[jira] [Commented] (SPARK-5674) Spark Job Explain Plan Proof of Concept

Josh Rosen (JIRA) Wed, 25 Mar 2015 16:01:11 -0700

    [ 
https://issues.apache.org/jira/browse/SPARK-5674?page=com.atlassian.jira.plugin.system.issuetabpanels:comment-tabpanel&focusedCommentId=14380978#comment-14380978
 ]


Josh Rosen commented on SPARK-5674:
-----------------------------------

It looks like one of the key parts of this patch is the addition of a dummy 
task / DAGScheduler for being able to see how a job would be broken into stages 
without having to run it.  I can see how this is a useful way to hack around 
the fact that we don't really have an abstraction for describing a "deferred 
action" (so there's no way to talk about the job / plan that would be produced 
by, say, {{treeReduce}} as a first-class construct).

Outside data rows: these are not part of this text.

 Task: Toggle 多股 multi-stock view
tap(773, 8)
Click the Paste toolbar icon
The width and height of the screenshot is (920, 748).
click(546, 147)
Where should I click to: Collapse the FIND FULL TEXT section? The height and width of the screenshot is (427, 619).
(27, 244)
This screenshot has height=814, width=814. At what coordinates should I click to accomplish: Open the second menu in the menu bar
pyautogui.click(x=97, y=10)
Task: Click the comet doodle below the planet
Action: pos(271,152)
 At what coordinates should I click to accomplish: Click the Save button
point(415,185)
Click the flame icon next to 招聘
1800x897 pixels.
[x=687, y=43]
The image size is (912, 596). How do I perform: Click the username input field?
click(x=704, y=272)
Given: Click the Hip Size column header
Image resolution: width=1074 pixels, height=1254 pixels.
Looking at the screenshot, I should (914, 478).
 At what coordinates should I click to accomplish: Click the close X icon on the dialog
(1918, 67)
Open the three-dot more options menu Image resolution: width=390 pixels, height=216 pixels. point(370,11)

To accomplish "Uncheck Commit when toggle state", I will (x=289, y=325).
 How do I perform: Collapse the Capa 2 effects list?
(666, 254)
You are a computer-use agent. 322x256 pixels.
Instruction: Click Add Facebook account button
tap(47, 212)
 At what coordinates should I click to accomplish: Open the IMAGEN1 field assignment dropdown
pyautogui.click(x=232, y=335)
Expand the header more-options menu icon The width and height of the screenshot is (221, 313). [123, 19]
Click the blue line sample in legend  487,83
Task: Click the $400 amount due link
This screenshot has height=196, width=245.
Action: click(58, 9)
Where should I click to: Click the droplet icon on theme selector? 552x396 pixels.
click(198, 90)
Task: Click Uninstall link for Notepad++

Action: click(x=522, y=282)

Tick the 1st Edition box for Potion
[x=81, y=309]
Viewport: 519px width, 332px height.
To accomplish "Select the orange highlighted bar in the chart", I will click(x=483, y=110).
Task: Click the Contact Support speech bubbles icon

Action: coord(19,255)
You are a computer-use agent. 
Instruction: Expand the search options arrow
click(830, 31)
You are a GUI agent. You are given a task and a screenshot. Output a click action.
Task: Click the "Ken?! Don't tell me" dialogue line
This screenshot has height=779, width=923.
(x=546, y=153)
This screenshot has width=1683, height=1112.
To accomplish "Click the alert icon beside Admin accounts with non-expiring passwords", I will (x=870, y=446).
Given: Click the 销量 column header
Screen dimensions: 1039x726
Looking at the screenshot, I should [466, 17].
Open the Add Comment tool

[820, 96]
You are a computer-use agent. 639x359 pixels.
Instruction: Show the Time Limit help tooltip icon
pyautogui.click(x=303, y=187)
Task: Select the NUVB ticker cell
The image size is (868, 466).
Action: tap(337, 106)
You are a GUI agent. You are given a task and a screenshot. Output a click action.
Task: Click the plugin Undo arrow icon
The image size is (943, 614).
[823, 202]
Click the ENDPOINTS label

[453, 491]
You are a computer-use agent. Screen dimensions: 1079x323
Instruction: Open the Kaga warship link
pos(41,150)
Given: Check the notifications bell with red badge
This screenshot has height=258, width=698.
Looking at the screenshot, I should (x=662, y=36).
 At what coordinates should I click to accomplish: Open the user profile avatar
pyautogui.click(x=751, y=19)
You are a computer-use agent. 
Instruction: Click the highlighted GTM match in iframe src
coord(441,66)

There are a couple of risks / subtleties of this simulated execution that worry 
me slightly, though.  For actions or library calls that trigger multiple jobs, 
the fact that we don't actually run the real job might lead to confusing 
exceptions / errors or cause Spark to print a plan that doesn't represent what 
would actually happen during real execution.  For example, consider a call like 
{{take()}}.  From a user's perspective, this is just a single action, but it 
actually triggers multiple jobs.  The number of jobs run in {{take()}} depends 
on the results of earlier jobs, so disabling execution will either cause 
exceptions when control returns from SparkContext back to the driver code or 
will lead to different behavior than the real job would exhibit (in take's 
case, the simulated plan might include running jobs over all partitions in 
multiple jobs, even though the real execution might run a single job).  This 
could also be a problem for libraries like MLLib that run multiple jobs under 
the hood but expose higher-level abstractions to users.

We could certainly support executionless analysis of the stage graph for a 
single job, though; this might be doable without needing to create a new 
DAGScheduler, too (this would require some refactoring).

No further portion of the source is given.